_WHAT THE EXERCISE ASKS_: Continue the review of Disney's release of Hayao Miyazaki's Princess Mononoke, picking up after its last sentence; the material that follows the review is not part of it.

_TEXT PASSAGE_:
OF ALL THE SINS Walt Disney has to answer for, perhaps none is so venal as his insistent dumbing-down of the sources for his animated movies. By omission, simplification, and gratuitous comic relief, he built an empire out of pabulum versions of meatier fare. As David Thomson has written, Disney didn't just provide children's entertainment, he "sold the notion that there should be special films for children" (emphasis mine), and elevated condescension to an art.

The best thing the studio has done to rectify this wrong has been to pilfer from another country; namely, Japan, home to the great animator Hayao Miyazaki. Japan has never seen cartoons as a pleasure you eventually outgrow. As a result, all of their animated films feel more adult than anything made in the U.S. The previous Miyazaki imports, My Neighbor Totoro and Kiki's Delivery Service, were for kids, but their emotional honesty and patient beauty put most R-rated Hollywood films to shame. Now Disney is releasing Princess Mononoke, an often stunning fable. Due to some bloody battles, scary monsters, and fully rounded characters, it's being marketed as strictly for grownups, but don't you believe it. Anything this magical should be seen by as many people -- young and old -- as possible.

_DATA_:

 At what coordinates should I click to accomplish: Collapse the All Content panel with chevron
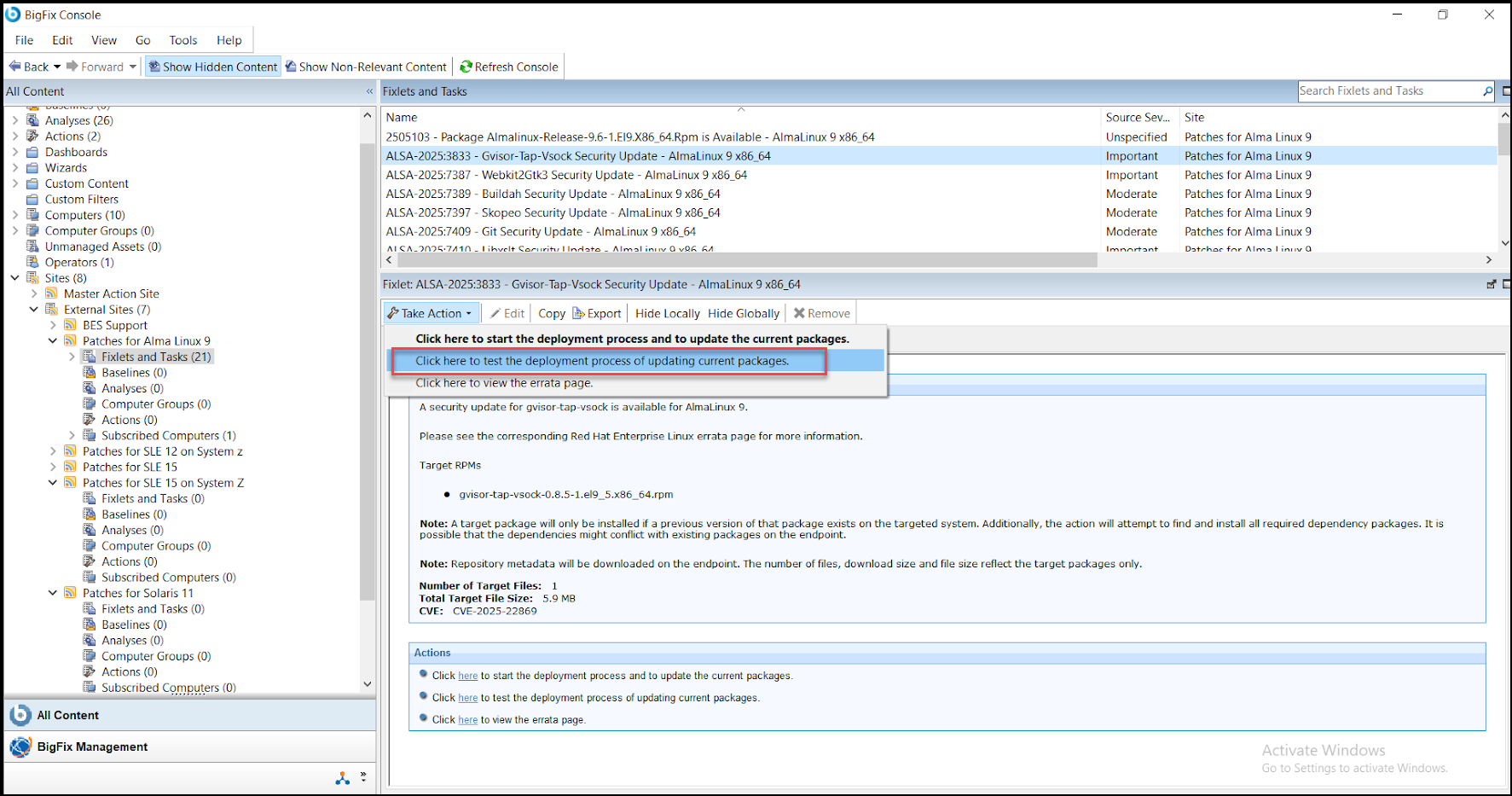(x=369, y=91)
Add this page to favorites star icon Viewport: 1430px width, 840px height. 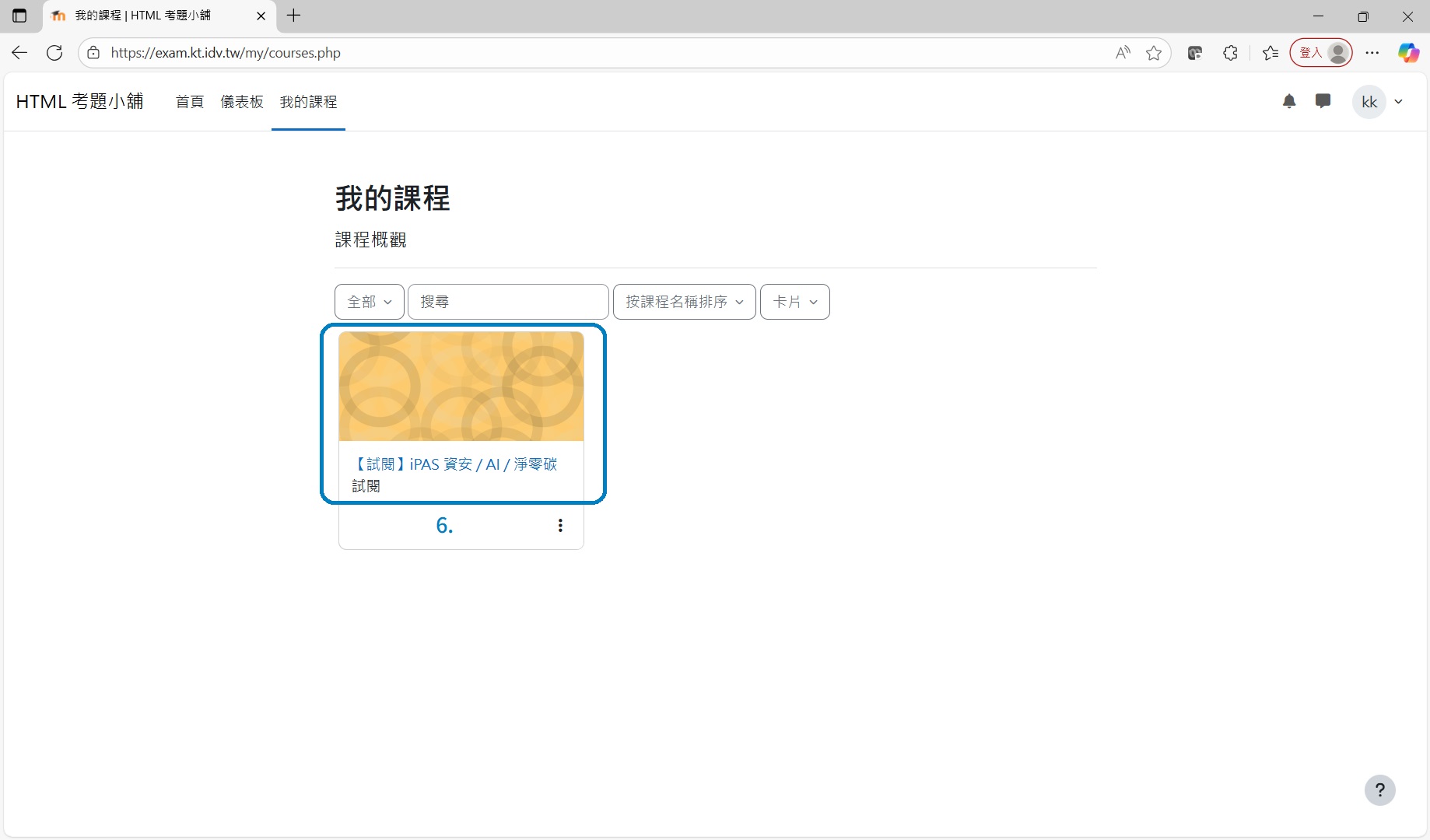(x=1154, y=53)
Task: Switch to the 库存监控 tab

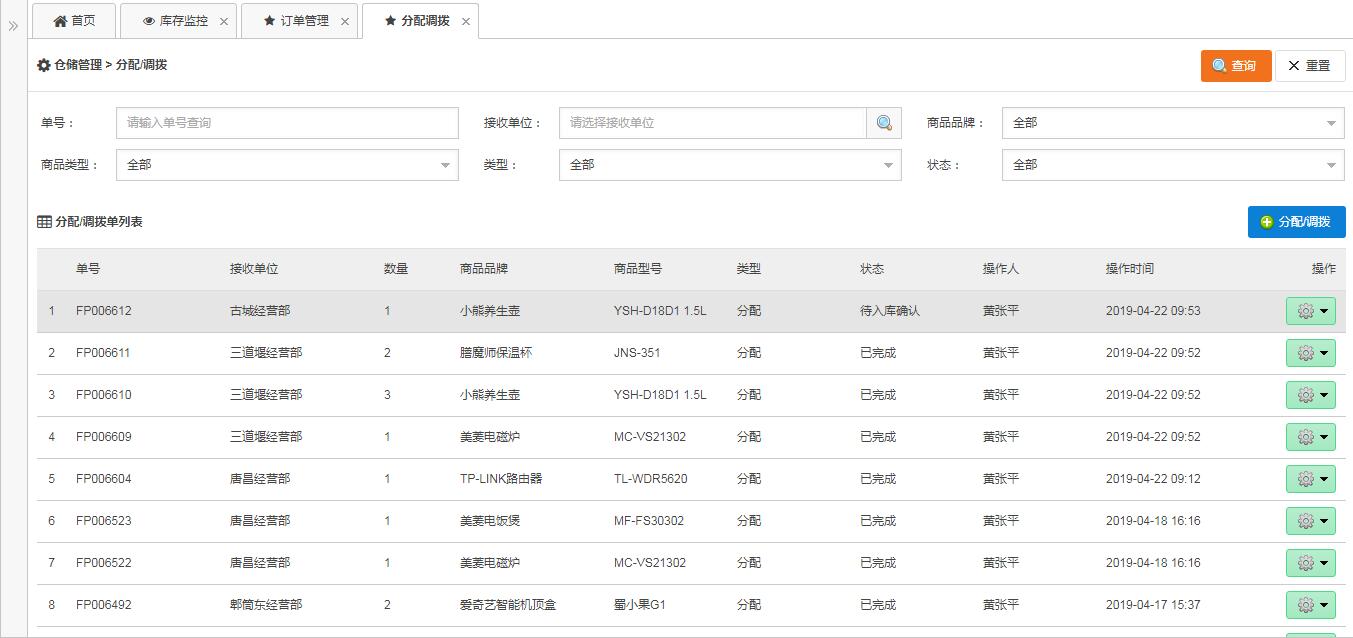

_RESPONSE FOR THIS EXERCISE_:
The story takes place several hundred years ago, when much of Japan is still uncleared forest. Prince Ashitaka (voice of Billy Crudup) is standing guard over his village when a quivering mass of excremental worms -- eventually revealed as a boar god driven mad by pain and turned into a demon -- slithers out of the forest. Ashitaka kills it and saves his people, but is wounded in the process; the wound is infected, and unless he wishes to share the unfortunate fate of the god, he must journey to find out the source of its misery and overcome it.

His trek across Japan eventually takes him to Iron Town and its leader, Lady Eboshi (voice of Minnie Driver), now engaged in battle with the many forest gods who surround her growing industry/village and who are trying to fight back against the encroaching humans. It was a bullet from Eboshi's rifle that crazed the boar god, and now her sights are set primarily upon destroying Princess Mononoke (voice of Claire Danes), a human raised by the wolf god and the Forest Spirit, protector of the forests whose severed head will grant its possessor immortality.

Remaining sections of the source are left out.